Sistema parlamentare e consorti

Nella prima Repubblica i presidenti della Camera venivano scelti sulla base di un criterio di autorevolezza molto alto e opposto al coinvolgimento negli scontri politici dell'epoca. Si richiedeva un profilo più istituzionale che di capo partito, infatti non pochi di loro sono poi divenuti presidenti della Repubblica. Si arrivò a criticare perfino Nilde Jotti per un suo intervento a un congresso del Pci.

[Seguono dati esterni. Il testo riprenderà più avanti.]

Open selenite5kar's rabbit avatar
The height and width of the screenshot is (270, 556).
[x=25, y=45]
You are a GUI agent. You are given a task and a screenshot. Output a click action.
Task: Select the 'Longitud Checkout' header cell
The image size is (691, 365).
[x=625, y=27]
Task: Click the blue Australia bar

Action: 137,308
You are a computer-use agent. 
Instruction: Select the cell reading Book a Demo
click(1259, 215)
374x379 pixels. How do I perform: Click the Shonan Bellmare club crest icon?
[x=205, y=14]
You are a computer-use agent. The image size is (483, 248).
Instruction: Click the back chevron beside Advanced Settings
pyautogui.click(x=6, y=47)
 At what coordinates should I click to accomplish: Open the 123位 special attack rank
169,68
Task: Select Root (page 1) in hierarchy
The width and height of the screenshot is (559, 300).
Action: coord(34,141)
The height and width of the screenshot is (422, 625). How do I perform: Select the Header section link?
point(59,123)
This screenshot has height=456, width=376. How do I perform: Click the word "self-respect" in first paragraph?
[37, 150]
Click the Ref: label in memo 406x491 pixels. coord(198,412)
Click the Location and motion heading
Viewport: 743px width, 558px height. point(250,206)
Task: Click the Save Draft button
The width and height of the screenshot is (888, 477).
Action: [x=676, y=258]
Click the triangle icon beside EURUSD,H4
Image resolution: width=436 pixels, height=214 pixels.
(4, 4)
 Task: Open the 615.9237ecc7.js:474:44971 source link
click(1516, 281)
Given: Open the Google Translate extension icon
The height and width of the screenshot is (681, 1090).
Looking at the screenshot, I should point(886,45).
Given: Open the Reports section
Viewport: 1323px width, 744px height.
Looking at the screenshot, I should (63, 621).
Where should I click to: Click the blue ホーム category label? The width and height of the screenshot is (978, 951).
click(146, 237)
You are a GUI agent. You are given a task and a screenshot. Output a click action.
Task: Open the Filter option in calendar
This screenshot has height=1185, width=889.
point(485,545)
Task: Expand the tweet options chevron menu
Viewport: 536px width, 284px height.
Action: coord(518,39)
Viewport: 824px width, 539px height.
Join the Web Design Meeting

Nella seconda Repubblica il criterio è stato diverso fin dall'inizio, con l'incredibile elezione di Irene Pivetti. La presidenza di Luciano Violante nel 1996 sembrò essere un ritorno alla norma, ma se guardiamo l'elenco dei suoi successori - Casini, Bertinotti e Fini - il tratto comune è quello di essere una sequenza di capi partito molto attivi nella battaglia politica, anche da presidenti.
In effetti in un sistema come quello americano i presidenti della Camera sono figure politiche molto marcate e rappresentano al meglio la maggioranza dell'assemblea più che tutti i suoi membri. Ma quello Usa è un sistema presidenziale, non parlamentare come la nostra Costituzione prevede.
In parole povere la radice della muscolosa polemica su Fini sembra nascere da un pasticcio simile al nome del premier sulla scheda elettorale, una sorta di presidenzialismo virtuale sganciato dalla Costituzione e perciò foriero di guai. Di questo farebbero bene a discutere i contendenti, più che delle rispettive mogli. Ma c'è poco da contarci.